BM-MSCs: bone marrow-derived MSCs; ↑: increase; ↓: decrease; EGFR: epidermal growth factor receptor; HIF-1: hypoxia inducible factor-1; EPO: erythropoietin; HIF-1α: hypoxia inducible factor-1α; CoCl2: cobalt chloride; G-MSCs: gingival-derived MSCs; NPCs: neural progenitor cells; WJ-MSCs: Wharton’s jelly-derived mesenchymal stromal cells.

Other studies evaluated the effects of hypoxic preconditioned MSCs and their secretome in co-culture with stressed cells.

The effects of hypoxia/reoxygenation (H/R) preconditioning in human BM-MSCs were investigated by Kim et al. The results of the study showed that, although BM-MSCs proliferation and viability decreased after one day of hypoxic culture, the subsequent reoxygenation of BM-MSCs for 5 days led to an increase in cell proliferation. H/R preconditioning enhanced cell migration and the expression levels of trophic factors, including VEGF, angiopoietin (ANG), fibroblast growth factor (FGF) and BDNF, as well as HIF-1α and phosphorylated AKT levels. To evaluate the beneficial effects of H/R preconditioning, the authors co-cultured hypoxic preconditioned BM-MSCs followed by long-term reoxygenation with cortical neurons of ischemic rat. The co-culture of H/R preconditioned BM-MSCs led to the survival of ischemic cortical neurons. Therefore, the study demonstrated a potential new strategy for the treatment of ischemic damage [51].

To show the efficacy of hypoxic preconditioning in BM-MSCs, Chen et al. performed an in vitro study in BM-MSCs subjected to simulated ischemia-reperfusion (I/R) injury. The results demonstrated that hypoxia increased the HIF-1α levels and was able to reduce apoptosis after I/R injury, inhibiting caspase-3 activation, especially in the experimental group subject with hypoxia of 8 h [52].

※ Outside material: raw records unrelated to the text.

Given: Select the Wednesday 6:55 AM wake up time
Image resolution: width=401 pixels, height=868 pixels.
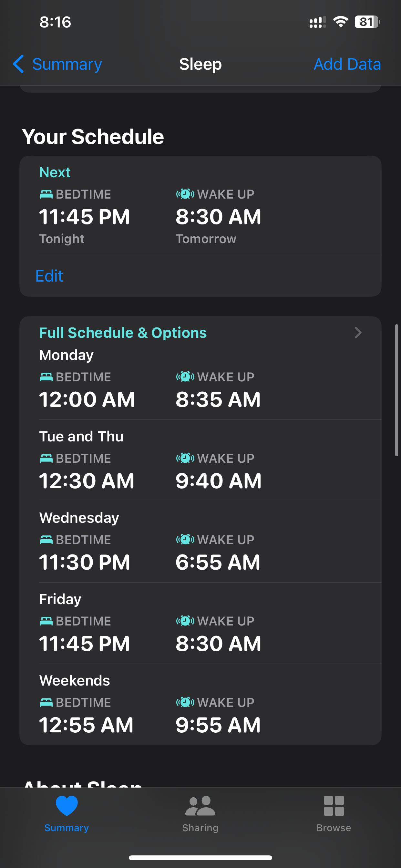Looking at the screenshot, I should pos(218,562).
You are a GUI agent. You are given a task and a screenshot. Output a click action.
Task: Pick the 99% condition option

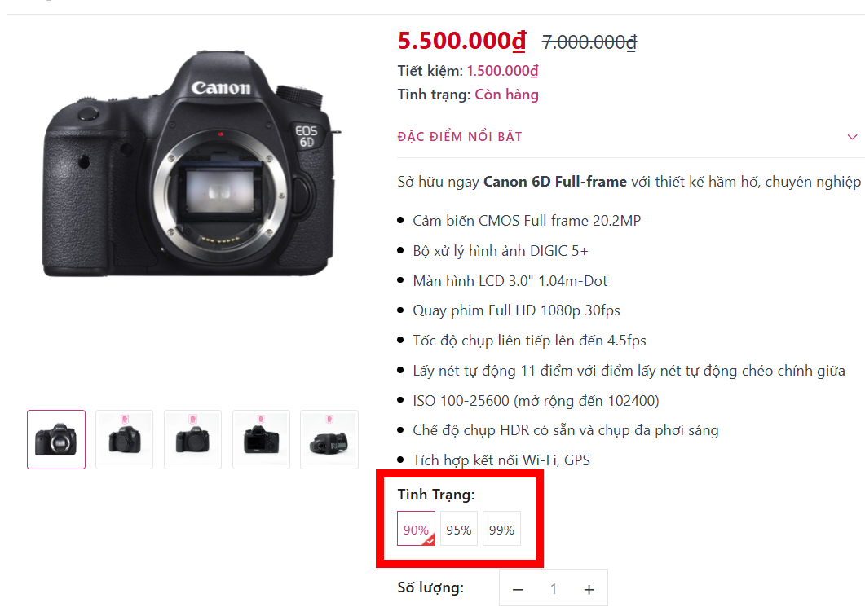[501, 530]
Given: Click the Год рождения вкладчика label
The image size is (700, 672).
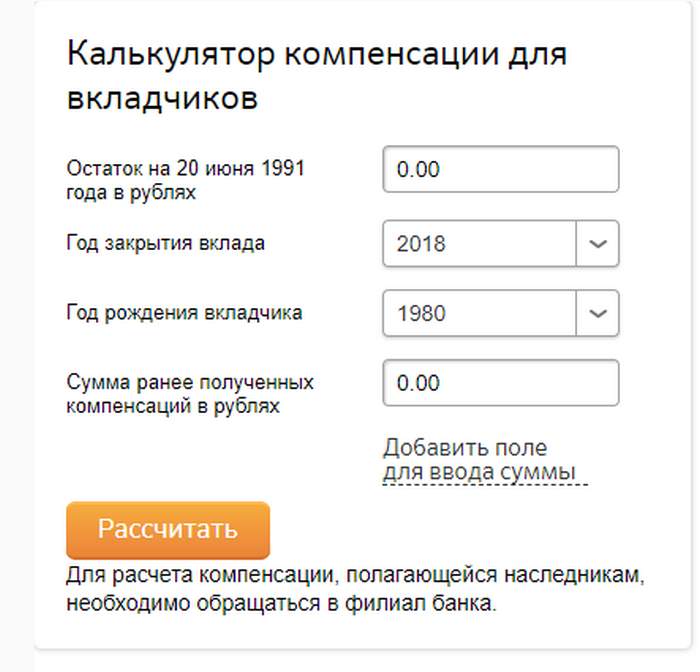Looking at the screenshot, I should [x=184, y=313].
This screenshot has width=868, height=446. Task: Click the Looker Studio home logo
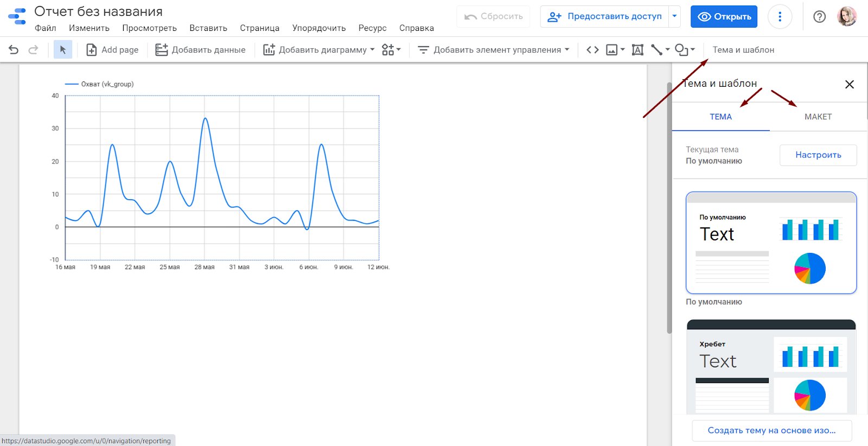pyautogui.click(x=17, y=17)
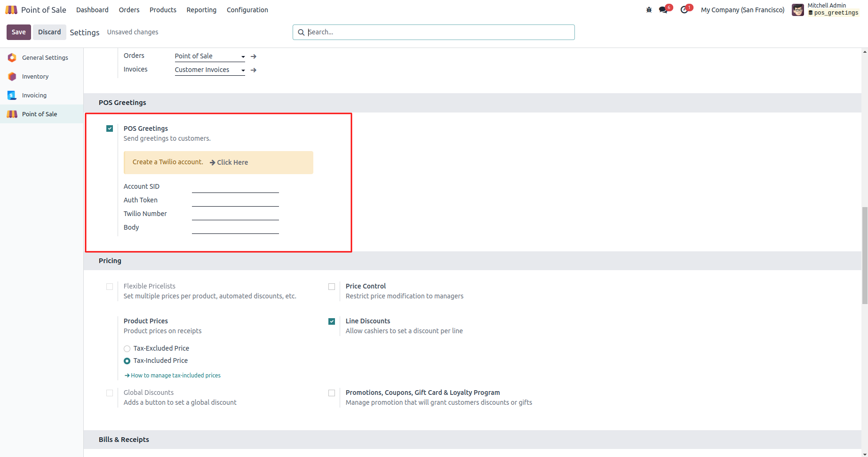Open the My Company (San Francisco) switcher
The height and width of the screenshot is (457, 868).
point(742,10)
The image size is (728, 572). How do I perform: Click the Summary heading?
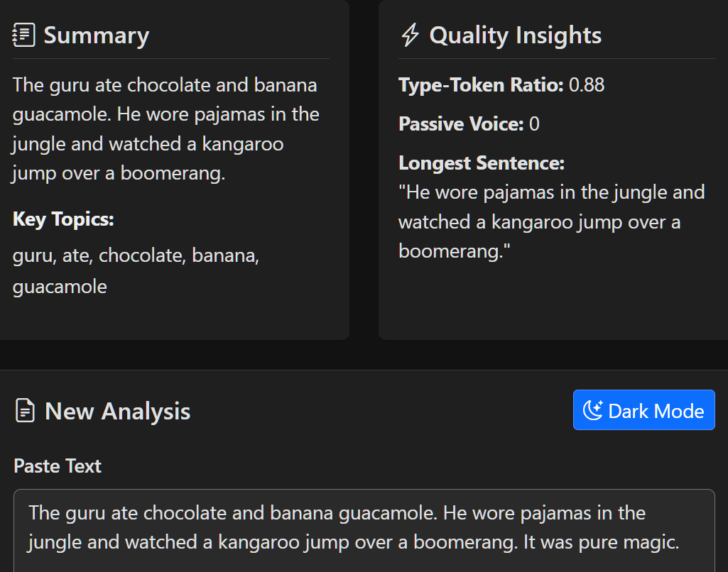pyautogui.click(x=96, y=35)
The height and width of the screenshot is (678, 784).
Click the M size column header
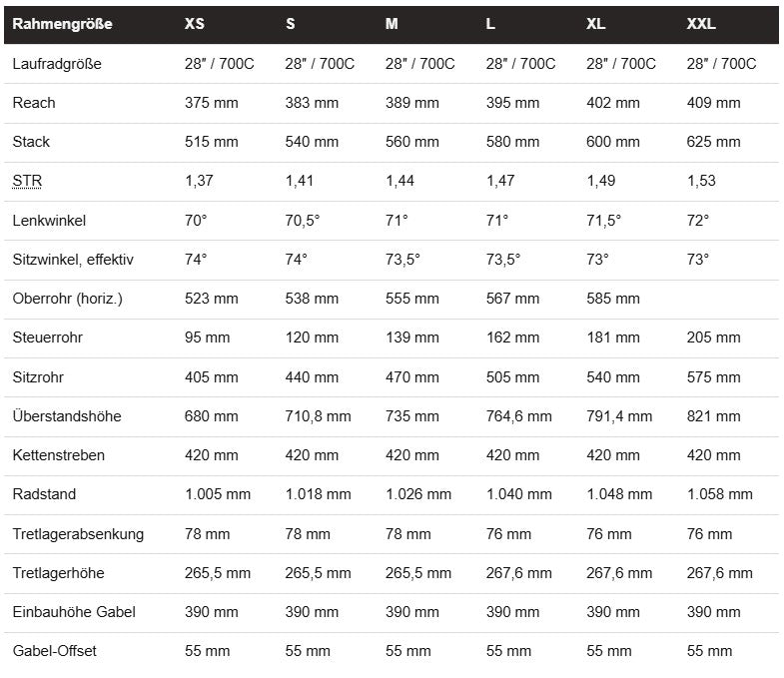(x=392, y=24)
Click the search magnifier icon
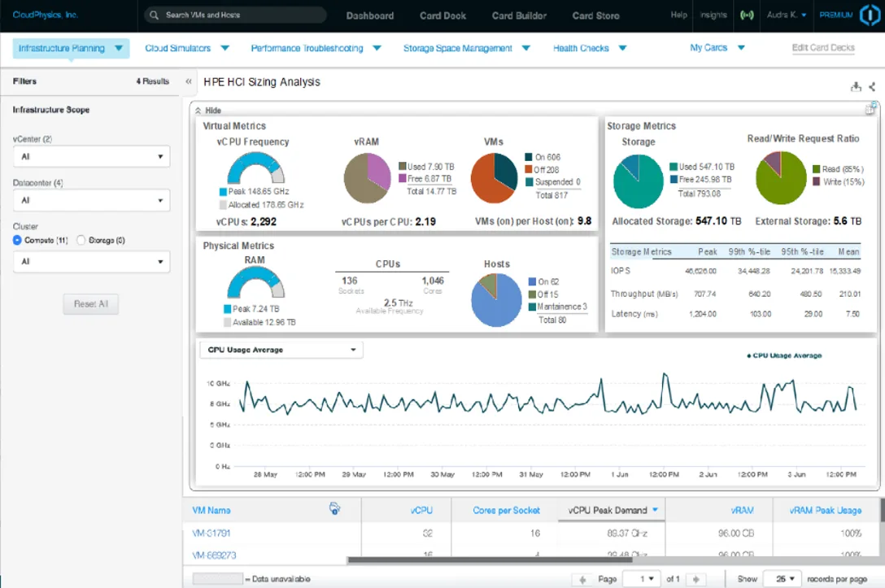Image resolution: width=885 pixels, height=588 pixels. 154,15
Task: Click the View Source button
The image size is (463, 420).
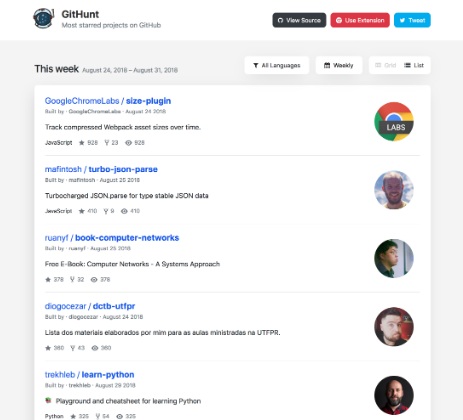Action: point(299,20)
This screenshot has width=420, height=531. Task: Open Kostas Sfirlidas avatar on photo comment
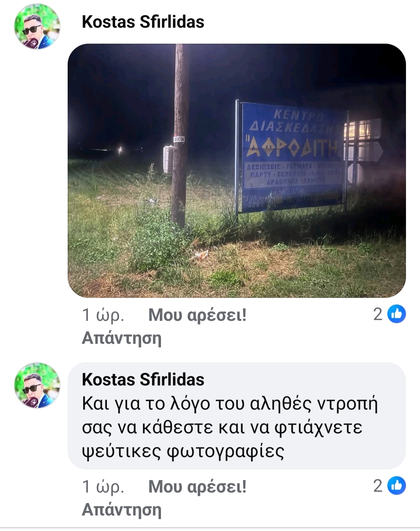37,26
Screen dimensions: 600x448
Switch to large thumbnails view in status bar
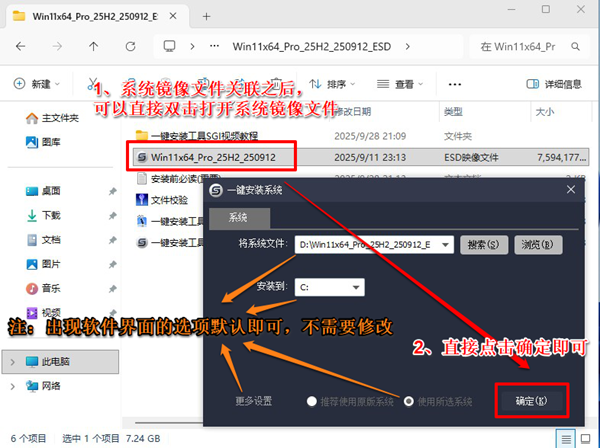(587, 438)
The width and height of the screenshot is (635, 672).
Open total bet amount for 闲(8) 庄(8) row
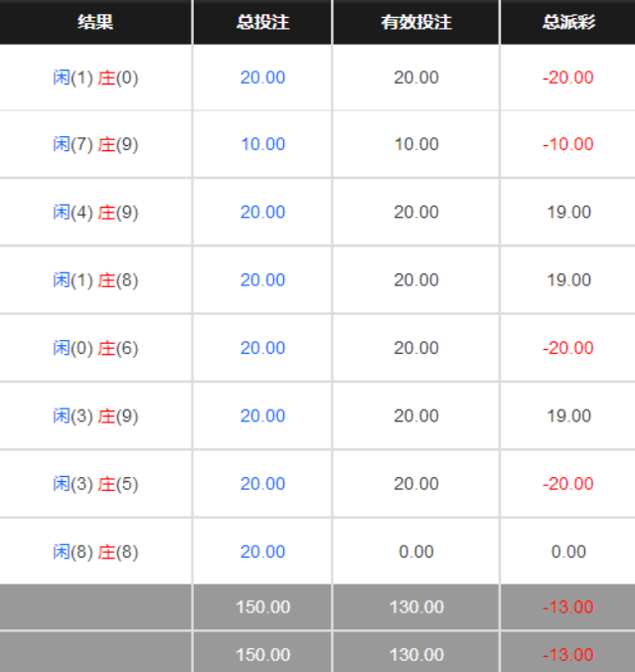pyautogui.click(x=262, y=552)
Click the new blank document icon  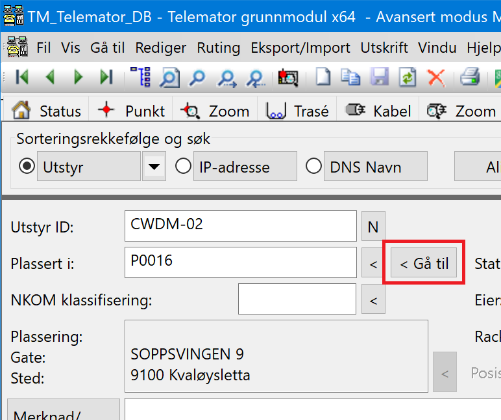coord(323,77)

Pro-inflammatory microglial activation is a major cause of neuronal damage and progression of ND. High levels of inflammatory mediators at the expense of low levels of anti-inflammatory factors have been shown in cerebral I/R patients. Together with their paracrine factors, MSCs demonstrated therapeutic potential in ischemic and inflammatory diseases. Yu et al. evaluated in vitro the efficacy of hypoxic preconditioning BM-MSCs-conditioned medium (CM) on BV2 microglial cells exposed to OGD. The results of the study reported that hypoxic BM-MSCs-CM significantly reduced the damage in BV2 microglial cells and promoted cell survival. Furthermore, hypoxic BM-MSCs-CM reduced the inflammation in BV2 microglial cells evaluated through the reduction in inflammatory mediators, including TNF-α, IL-1β and interleukin-6 (IL-6), and upregulated the expression levels of anti-inflammatory cytokine interleukin-10 (IL-10), Arginase-1 and CD206. Therefore, the results showed that the hypoxic preconditioned BM-MSCs-CM is more effective in inducing the passage of microglia from an inflammatory phenotype to an anti-inflammatory one compared to BMMSCs-CM induced in normoxic conditions [53].

Luo et al. have also evaluated in vitro how the inflammatory environment can influence cell survival and the efficacy of BM-MSCs, culturing PC12 cells-CM and exosomes obtained from hydrogen peroxide (H2O2)-treated PC12 with BM-MSCs under oxidative stress. In particular, it was shown that the CM and exosomes of the PC12 cells favored the reduction in BM-MSCs cell viability. Hypoxia improved the cell survival of BM-MSCs through an increase in the HIF-1α expression [54].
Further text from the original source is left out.